I want to zero all YMM registers like this.=:
#include <immintrin.h>
void fn(float *out) {
register __m256 r0;
_mm256_zeroall();
_mm256_storeu_ps(out, r0);
}
But gcc/clang gives me a warning:
warning: 'r0' is used uninitialized [-Wuninitialized]
It's okay to use _mm256_setzero_ps() but both the code and generated assembly is ugly.
If I have 12 defined register varaibles, the gcc is likely to generate 12 vmovaps and the clang is likely to generate 12 vxorps instruction. In the worst case, the gcc would generate memset function call and many vmovaps.
I just want a single vzeroall instruction.
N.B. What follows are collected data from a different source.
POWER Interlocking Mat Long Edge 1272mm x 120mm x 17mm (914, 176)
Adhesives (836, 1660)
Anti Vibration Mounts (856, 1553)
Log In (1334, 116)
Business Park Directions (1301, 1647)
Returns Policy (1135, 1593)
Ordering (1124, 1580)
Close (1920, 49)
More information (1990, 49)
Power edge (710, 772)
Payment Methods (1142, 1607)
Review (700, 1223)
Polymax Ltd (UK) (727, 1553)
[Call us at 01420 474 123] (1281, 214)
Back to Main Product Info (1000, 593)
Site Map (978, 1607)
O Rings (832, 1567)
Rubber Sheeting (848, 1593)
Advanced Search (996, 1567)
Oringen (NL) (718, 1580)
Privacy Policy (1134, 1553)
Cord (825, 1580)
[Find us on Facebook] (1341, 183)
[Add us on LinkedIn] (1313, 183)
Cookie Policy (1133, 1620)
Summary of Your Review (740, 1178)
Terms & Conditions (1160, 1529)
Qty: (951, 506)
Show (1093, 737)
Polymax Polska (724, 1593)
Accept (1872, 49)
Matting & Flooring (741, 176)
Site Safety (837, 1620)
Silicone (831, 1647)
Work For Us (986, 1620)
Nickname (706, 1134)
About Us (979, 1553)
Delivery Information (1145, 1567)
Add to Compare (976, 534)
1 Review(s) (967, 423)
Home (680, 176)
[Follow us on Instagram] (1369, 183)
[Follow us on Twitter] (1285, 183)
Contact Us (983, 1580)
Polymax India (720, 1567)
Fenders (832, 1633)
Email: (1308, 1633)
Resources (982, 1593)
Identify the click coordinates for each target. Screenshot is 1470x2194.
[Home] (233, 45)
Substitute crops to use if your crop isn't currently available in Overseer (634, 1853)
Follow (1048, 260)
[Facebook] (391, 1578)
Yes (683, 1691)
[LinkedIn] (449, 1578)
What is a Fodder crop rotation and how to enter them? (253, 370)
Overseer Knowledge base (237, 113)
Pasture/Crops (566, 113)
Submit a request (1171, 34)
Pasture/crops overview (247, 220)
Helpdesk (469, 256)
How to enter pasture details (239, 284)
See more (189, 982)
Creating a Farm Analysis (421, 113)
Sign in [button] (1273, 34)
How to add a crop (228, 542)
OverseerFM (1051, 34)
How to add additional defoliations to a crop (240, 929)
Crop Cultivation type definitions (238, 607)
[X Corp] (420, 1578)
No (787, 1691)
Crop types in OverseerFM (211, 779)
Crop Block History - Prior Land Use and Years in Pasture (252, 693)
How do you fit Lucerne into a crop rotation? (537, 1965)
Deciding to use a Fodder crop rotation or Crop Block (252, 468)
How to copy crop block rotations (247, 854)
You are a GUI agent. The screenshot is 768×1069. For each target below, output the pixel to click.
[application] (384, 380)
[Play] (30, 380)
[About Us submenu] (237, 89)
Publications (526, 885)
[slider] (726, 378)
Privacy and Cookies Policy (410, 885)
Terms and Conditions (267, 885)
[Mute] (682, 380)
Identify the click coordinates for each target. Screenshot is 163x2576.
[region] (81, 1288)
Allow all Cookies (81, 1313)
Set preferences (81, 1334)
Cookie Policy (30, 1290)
Is there any way to let compiler know that _mm256_zeroall() will zeros all register without handwriting asm?
Edit 1: In fact I'm writing a matrix product program, which need to clear many registers at the beginning. To simplify the question, I use the most simple code for question.
I've confirmed vzeroall is not slow compare to many vmovaps/vxorps on Zen 3, and vzeroall has smaller code size, which is more cache friendly.
Remove register qualifier doesn't work on GCC/Clang. It generates the same assembly as the previous one.
I've found that I can specify the register name on GCC to elimiate the warning, like this:
register __m256 r0 asm("ymm0");
But clang doen't obey the define and still generate the same warning.